![]() Interesting "facts" about Sean Penn according to his Wikipedia page (which has been shut down due to vandalism). He attended the Donald Duck school of journalism of Iraq where he is also a Pluto scholar. He has also attended George Soros school on how to be a turd. He finished in 2nd place behind Keith Olbermann. He currently resides in Imaginationland. |
GLENN: Then there's this story out of San Francisco. Letter to the editor of the San Francisco Chronicle. Attacked, quote, the increasingly lamebrain paper and it was signed, Sean Penn, former San Francisco Chronicle contributing reporter. It's the same Sean Penn that we know and love. Several years ago during the run-up of the Gulf War, the editor of the San Francisco Chronicle assigned Sean Penn to report on his visits to Iran and Iraq. His writings were the most popular, quote, journalism in the paper. His letter as was in response to a recent article which was satire and it was entitled, "A Modest Proposal for Celebrities on the Skids" and it suggested that if your stardom was in decline, all you have to do was associate yourself with dictators and other authoritarian dictators. That's all you have to do. Just hang out with Hugo Chavez. Well, in the letter to the San Francisco Chronicle, Sean Penn said that Mr. Chavez, who he recently spent more time with was Democratically elected and that dictators don't lose constitutional referendums. He said that his visit to Venezuela was as a journalist.
Stu, will you do me a favor.
STU: Sure.
GLENN: Can you go on Wikipedia for me, and I know this isn't the answer, but it's the fastest right now. And then after Wikipedia, I want you to -- you know, we'll put a real journalist on this. Find out what journalism school Sean Penn graduated from.
STU: I'm sure it will be listed very soon in the Wikipedia entry by many of our listeners.
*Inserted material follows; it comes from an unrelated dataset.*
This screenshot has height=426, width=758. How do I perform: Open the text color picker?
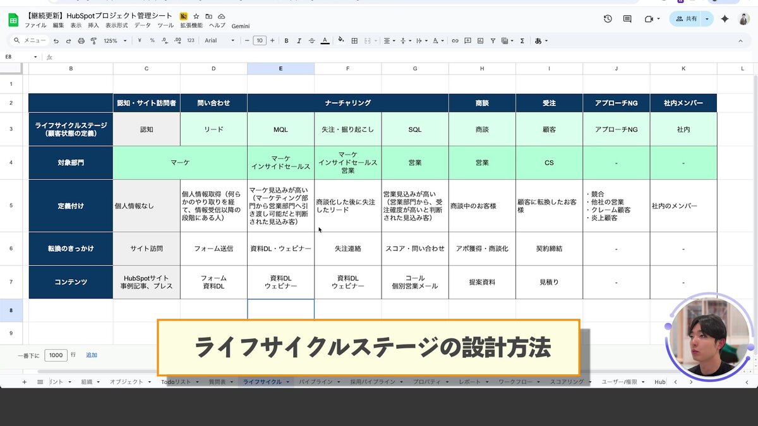pyautogui.click(x=325, y=40)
GLENN: He visited Venezuela as a journalist and then he says he got personal, calling the readers of the San Francisco Chronicle and the editors small-minded cowards and former writers of substance. Now, the editor said, quote, anybody who wants to do journalism can try but whether or not they are a journalist is not a judgment other people -- is not a judgment other people have to make. Whether they are a journalist or not is a judgment -- no, I'm sorry. Whether or not they are journalists -- hang on. Whether they are a journalist or not, yeah, I'm reading it right. Whether or not they are a journalist is a judgment that other people have to make.
Excuse me. Whether or not you are a journalist has everything to do -- did you go to journalism school. It's not, you don't just be -- it's not like knighthood. You just don't appoint someone a journalist, do you? Or is this the NBC theory of journalism? I don't know if you've seen the footage of NBC and the way they are laughing at the Republicans' responses on the economy.
Now, that's fine. I do it all the time. I laugh at the Republicans and the Democratics' responses on the economy. That's my job. But I'm a commentator. Nobody -- and I'll point that out. Nobody on MSNBC will point out that they're commentators. They are putting themselves out there as journalists and I'm sorry but they're not journalists. They may have graduated from journalism school but once you start commenting on the news, then you're a commentator. But nobody seems to want to do that and now the San Francisco Chronicle can apparently just appoint people journalists.
Well, I wonder if anybody will appoint me to be a journalist. Why not? I could go some place and chronicle my time there. Why don't I go to Guantanamo and chronicle my time there? Do you think that the San Francisco chronicle will allow me to go to Guantanamo Bay and write to them as a reporter, as a journalist? Do you think that they would let me? What did he say? I was Democratically elected, blah, blah, blah. I was visiting Venezuela as a journalist.
I'm wondering if I could just say I was visiting as a journalist and they would accept that hogwash from me. Highly doubt it.
You know the one special on TV that I'm actually excited for? Tonight on television? Life After People. I'm only excited for a couple of things because they keep showing, you know, the ads. I saw an ad in the USA Today and another one in the New York Times where it shows the Brooklyn bridge just, you know, falling down in disrepair, vines growing and everything else and I mean, I like the whole, you know, what would happen if these cities started to decay? I would like to see all of that stuff.
But here's the other reason. How do these people -- I mean, they can't be wrong. They can say what life is going to be like on planet Earth without people. Nobody's going to be here to say, wait a minute, this is wrong. They could say anything. "Well, balloon factories will start just making balloons by themselves and it will be a balloon race of people." Is the balloon factory, some big red balloon, we'll point to a blue balloon and say that balloon should be king. They can say anything and they're going to be right because nobody's going to be around to say, "Uh-uh, History Channel got it wrong."